What is expected
Copy all of the data below exactly as it is given.

(Collected data entries)
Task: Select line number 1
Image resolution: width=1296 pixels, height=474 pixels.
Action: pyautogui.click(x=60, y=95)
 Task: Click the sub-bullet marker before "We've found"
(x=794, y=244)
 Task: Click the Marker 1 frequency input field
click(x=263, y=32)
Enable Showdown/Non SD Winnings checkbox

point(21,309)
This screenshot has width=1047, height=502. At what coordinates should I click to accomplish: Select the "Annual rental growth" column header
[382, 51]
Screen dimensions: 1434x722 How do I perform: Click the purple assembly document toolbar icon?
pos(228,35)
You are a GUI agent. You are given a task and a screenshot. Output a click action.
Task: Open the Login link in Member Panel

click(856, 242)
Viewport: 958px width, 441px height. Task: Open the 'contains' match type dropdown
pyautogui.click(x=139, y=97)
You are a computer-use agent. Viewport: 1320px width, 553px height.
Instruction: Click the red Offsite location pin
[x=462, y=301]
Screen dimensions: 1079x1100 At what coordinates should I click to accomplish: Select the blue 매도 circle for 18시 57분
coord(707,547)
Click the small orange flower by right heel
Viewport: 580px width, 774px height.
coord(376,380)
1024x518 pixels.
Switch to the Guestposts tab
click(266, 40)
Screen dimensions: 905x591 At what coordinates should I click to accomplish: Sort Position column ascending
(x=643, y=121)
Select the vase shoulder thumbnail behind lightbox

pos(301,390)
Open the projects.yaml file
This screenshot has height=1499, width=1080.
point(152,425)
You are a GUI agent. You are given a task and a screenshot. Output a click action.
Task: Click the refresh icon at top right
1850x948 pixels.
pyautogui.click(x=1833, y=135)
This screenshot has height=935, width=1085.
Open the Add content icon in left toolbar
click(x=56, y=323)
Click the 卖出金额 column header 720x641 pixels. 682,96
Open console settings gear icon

Final answer
Task: Select line number 1
Image resolution: width=1296 pixels, height=474 pixels.
Action: pyautogui.click(x=60, y=95)
 Task: Click the sub-bullet marker before "We've found"
(x=794, y=244)
 Task: Click the Marker 1 frequency input field
click(x=263, y=32)
Enable Showdown/Non SD Winnings checkbox

point(21,309)
This screenshot has width=1047, height=502. At what coordinates should I click to accomplish: Select the "Annual rental growth" column header
[382, 51]
Screen dimensions: 1434x722 How do I perform: Click the purple assembly document toolbar icon?
pos(228,35)
You are a GUI agent. You are given a task and a screenshot. Output a click action.
Task: Open the Login link in Member Panel

click(856, 242)
Viewport: 958px width, 441px height. Task: Open the 'contains' match type dropdown
pyautogui.click(x=139, y=97)
You are a computer-use agent. Viewport: 1320px width, 553px height.
Instruction: Click the red Offsite location pin
[x=462, y=301]
Screen dimensions: 1079x1100 At what coordinates should I click to accomplish: Select the blue 매도 circle for 18시 57분
coord(707,547)
Click the small orange flower by right heel
Viewport: 580px width, 774px height.
coord(376,380)
1024x518 pixels.
Switch to the Guestposts tab
click(266, 40)
Screen dimensions: 905x591 At what coordinates should I click to accomplish: Sort Position column ascending
(x=643, y=121)
Select the vase shoulder thumbnail behind lightbox

pos(301,390)
Open the projects.yaml file
This screenshot has height=1499, width=1080.
point(152,425)
You are a GUI agent. You are given a task and a screenshot. Output a click action.
Task: Click the refresh icon at top right
1850x948 pixels.
pyautogui.click(x=1833, y=135)
This screenshot has height=935, width=1085.
Open the Add content icon in left toolbar
click(x=56, y=323)
Click the 卖出金额 column header 720x641 pixels. 682,96
Open console settings gear icon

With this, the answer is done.